#### [Do this]
According to the blog post about Fox News, which newspaper does William Raspberry write a column for?

#### [Source text]
· · · · · · ·
Monday, April 18, 2005

FOX News is the Devil !!

Washington Post columnist William Raspberry joins the chorus decrying Fox News, http://www.washingtonpost.com/wp-dyn/articles/A61709-2005Apr17.html declaring them "dangerous" in his very first sentence. It would be nice if he used that word to describe Al-Qaeda, but anyway, let’s give him a quick Fisk:

The in-your-face right-wing partisanship that marks Fox News Channel's news broadcasts is having two dangerous effects.
The first is that the popularity of the approach -- Fox is clobbering its direct competition (CNN, CNBC, MSNBC, etc.) -- leads other cable broadcasters to mimic it, which in turn debases the quality of the news available to that segment of the TV audience.


Two things: He does not go far enough in describing the clobbering here – Fox is drawing more than all of its competitors COMBINED. Second, where does he see a copycat? Anyone? Bueller??

Part of the FNC approach, on the other hand, is to promote itself as "fair and balanced." I suppose it does so with a wink and a nod to its far-right audience, who must know it isn't balanced. Certainly those near the center of the political spectrum know it.
· · · · · · ·
#### [Items]
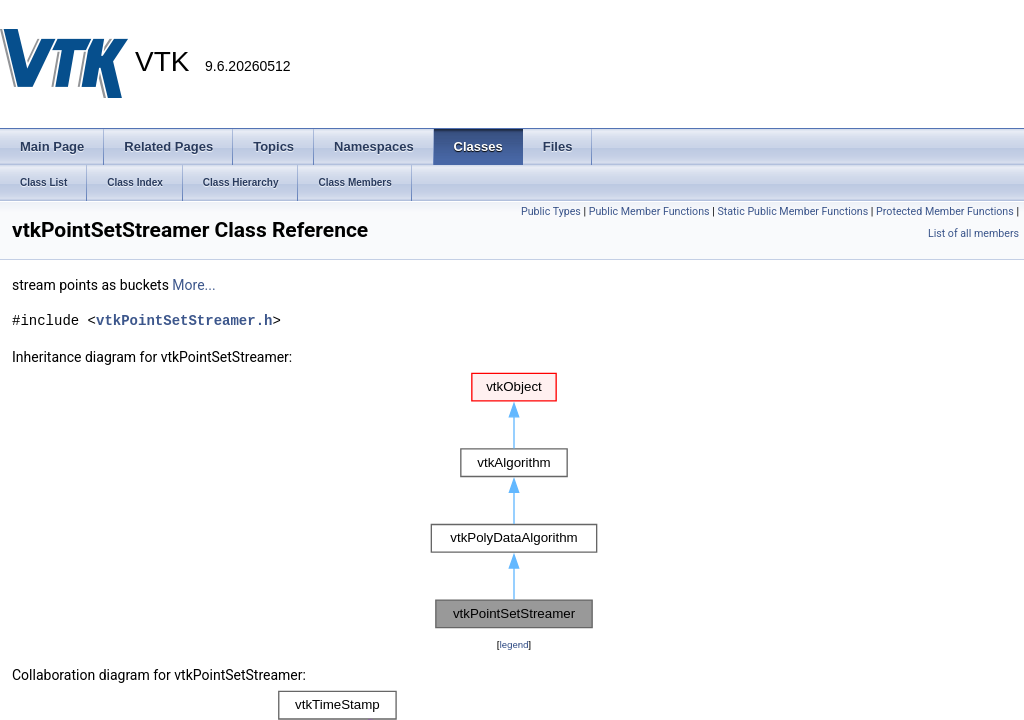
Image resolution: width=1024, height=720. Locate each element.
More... (193, 285)
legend (513, 644)
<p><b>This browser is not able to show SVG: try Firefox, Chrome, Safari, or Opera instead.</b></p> (514, 501)
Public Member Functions (649, 211)
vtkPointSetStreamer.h (184, 320)
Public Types (551, 211)
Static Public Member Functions (792, 211)
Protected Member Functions (945, 211)
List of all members (973, 233)
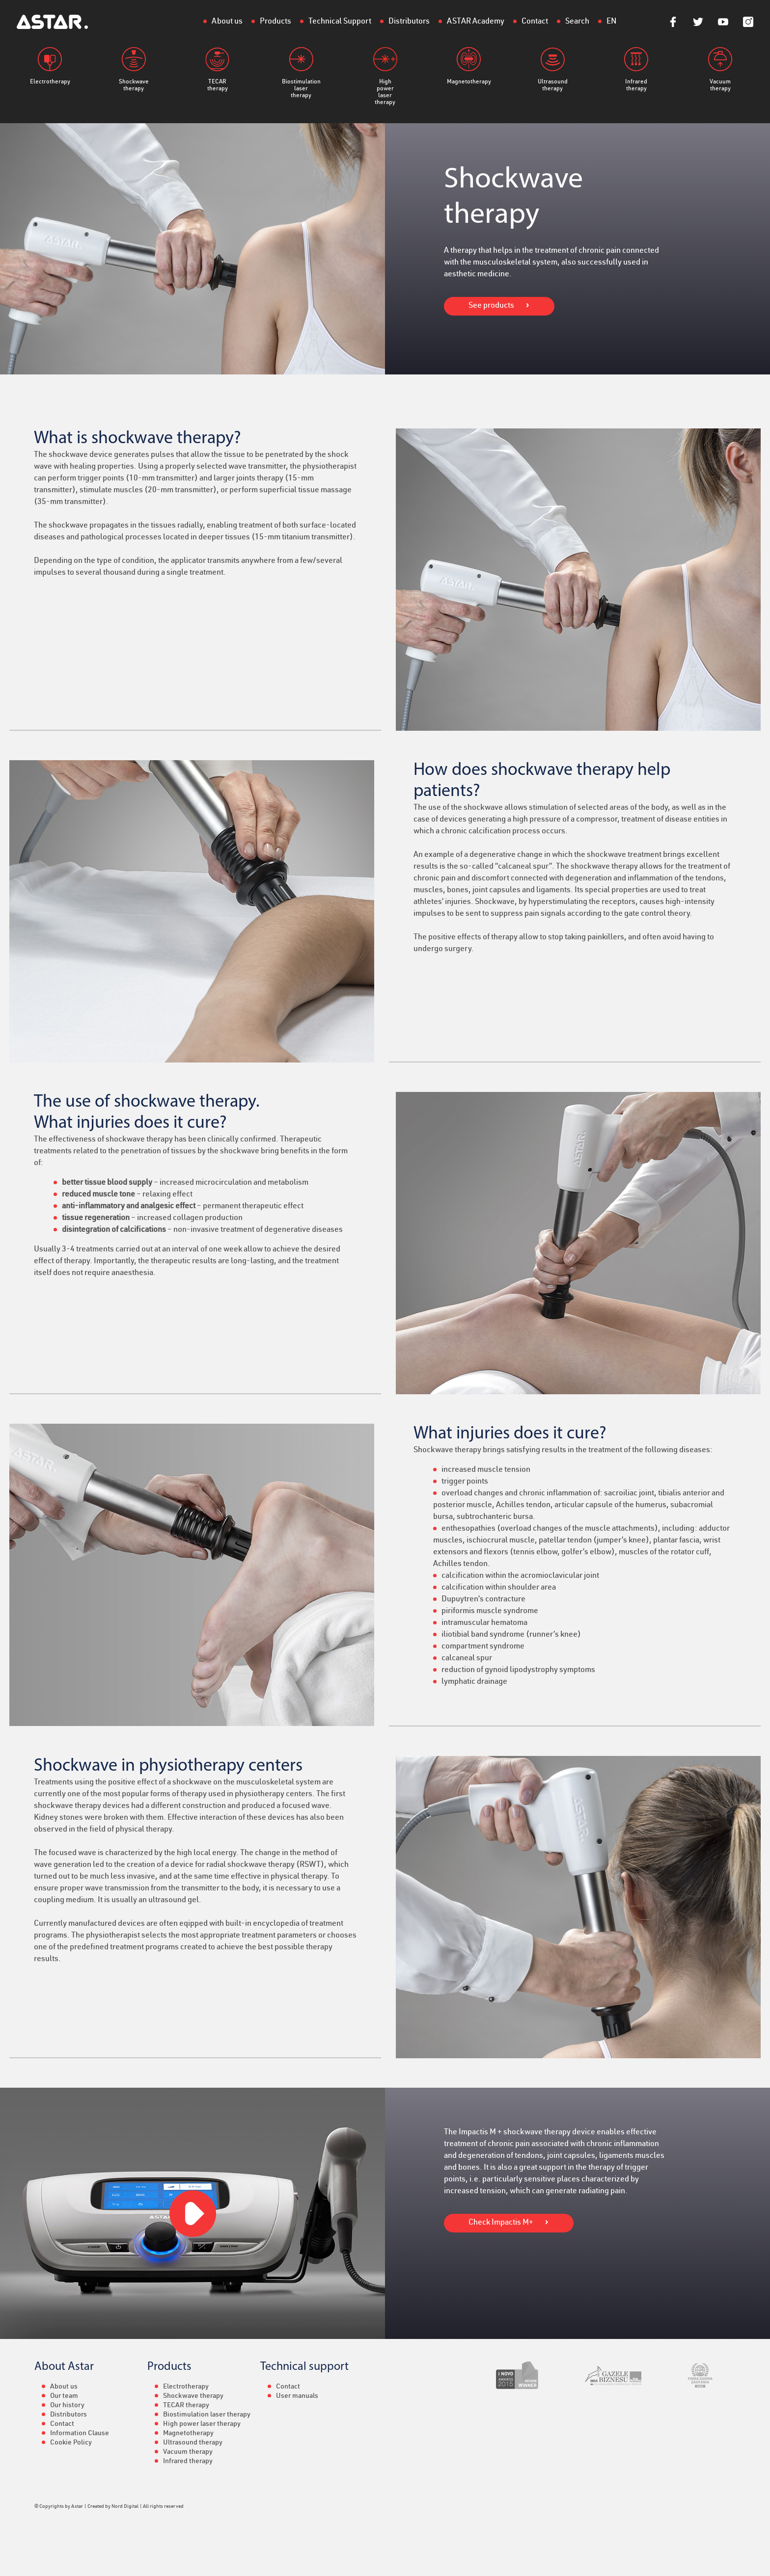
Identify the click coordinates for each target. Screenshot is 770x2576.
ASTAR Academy (475, 22)
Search (577, 22)
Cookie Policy (71, 2443)
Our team (64, 2396)
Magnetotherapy (469, 66)
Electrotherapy (50, 66)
· · · · · · ·
#### [Correct output]
The Washington Post.